I just read an interesting article in Fast Company about a non-profit firm that’s using design to improve people’s lives. The article discusses how Participle created an environment for seniors called the Peckham Circle that combines technology like Webcams with a new social enviornment that engages seniors in a network of relationships. According to Hilary Cottam, founding director of Participle, “The secret of a happy old age is getting on top of the everyday and being networked. The circles can help.”
What’s interesting about Participle is that it’s not a group of social workers. It’s an interdisciplinary design team with anthropologists, economists, entrepreneurs, psychologists, social scientists, and a military-logistics expert. Here’s Cottam’s mission for the firm, which she calls a social business: “To crack the intractable social issues of our time.”
My take: I applaud Cottam. It’s great to see design being used to solve social issues. I looked for a definition of “design solutions” that captured this approach, but I couldn’t find any that I liked. Rather than continuing to hunt for a codified definition for “design solutions,” I created this one:
An approach for creating environments — including interactions, products, processes, communications, and aesthetics — that are tailored to meet the expressed and unexpressed needs of people who experience them.

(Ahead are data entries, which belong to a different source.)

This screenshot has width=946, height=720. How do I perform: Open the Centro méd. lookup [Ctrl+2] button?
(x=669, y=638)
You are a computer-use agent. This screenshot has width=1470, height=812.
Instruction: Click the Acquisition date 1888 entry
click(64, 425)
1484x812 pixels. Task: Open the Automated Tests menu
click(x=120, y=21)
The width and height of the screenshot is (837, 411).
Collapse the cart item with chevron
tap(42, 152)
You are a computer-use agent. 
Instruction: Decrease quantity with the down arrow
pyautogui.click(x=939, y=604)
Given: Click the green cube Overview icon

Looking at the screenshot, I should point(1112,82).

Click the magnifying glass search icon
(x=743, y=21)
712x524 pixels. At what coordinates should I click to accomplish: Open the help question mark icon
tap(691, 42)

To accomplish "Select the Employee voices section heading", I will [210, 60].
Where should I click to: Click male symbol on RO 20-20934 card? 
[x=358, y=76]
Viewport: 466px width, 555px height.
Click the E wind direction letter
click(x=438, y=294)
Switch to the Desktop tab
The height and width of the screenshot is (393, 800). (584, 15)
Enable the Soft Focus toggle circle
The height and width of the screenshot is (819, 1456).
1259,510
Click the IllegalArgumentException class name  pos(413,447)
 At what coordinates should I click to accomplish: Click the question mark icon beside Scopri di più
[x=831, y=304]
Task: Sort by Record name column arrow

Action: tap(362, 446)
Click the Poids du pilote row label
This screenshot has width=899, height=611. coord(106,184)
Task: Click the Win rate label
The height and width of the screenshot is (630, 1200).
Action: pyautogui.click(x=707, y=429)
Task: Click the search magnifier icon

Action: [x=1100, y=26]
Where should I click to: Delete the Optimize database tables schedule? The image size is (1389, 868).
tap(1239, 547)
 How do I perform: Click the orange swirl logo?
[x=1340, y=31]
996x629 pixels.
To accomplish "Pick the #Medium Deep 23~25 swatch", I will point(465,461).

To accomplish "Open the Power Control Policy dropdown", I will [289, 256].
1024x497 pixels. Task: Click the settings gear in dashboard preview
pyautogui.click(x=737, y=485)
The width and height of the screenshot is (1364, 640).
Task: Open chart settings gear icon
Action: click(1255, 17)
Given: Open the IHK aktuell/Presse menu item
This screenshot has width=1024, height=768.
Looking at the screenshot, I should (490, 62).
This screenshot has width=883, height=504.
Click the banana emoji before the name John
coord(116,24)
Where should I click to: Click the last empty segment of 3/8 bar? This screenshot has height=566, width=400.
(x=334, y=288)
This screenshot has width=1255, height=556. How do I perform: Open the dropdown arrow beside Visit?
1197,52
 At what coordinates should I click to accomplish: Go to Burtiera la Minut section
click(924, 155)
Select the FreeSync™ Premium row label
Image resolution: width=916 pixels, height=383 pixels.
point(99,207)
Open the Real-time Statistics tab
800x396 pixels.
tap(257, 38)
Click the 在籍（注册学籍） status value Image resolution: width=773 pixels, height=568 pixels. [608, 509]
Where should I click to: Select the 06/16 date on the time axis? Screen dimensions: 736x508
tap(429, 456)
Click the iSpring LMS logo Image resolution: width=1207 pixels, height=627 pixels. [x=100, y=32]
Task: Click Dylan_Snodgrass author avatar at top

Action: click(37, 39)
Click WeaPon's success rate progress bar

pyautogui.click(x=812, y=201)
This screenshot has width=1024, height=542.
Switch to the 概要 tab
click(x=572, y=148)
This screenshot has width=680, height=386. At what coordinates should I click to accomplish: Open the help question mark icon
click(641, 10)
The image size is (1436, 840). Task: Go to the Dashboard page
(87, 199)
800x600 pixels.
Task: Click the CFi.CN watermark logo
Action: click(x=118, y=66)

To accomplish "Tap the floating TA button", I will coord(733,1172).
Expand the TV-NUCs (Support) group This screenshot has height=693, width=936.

Many of today’s institutions were designed based on assumptions that have become outdated or were never designed with end users in mind. So there are many opportunties for design solutions to dramatically improve areas like healthcare, education, elder care, banking, and public safety.
What can design solutions provide?
- A focus on the true (end user) requirements
- Innovative approaches that break existing paradigms
- Efficient solutions that deal with real-world constraints
The bottom line: The world would be better off with more design solutions.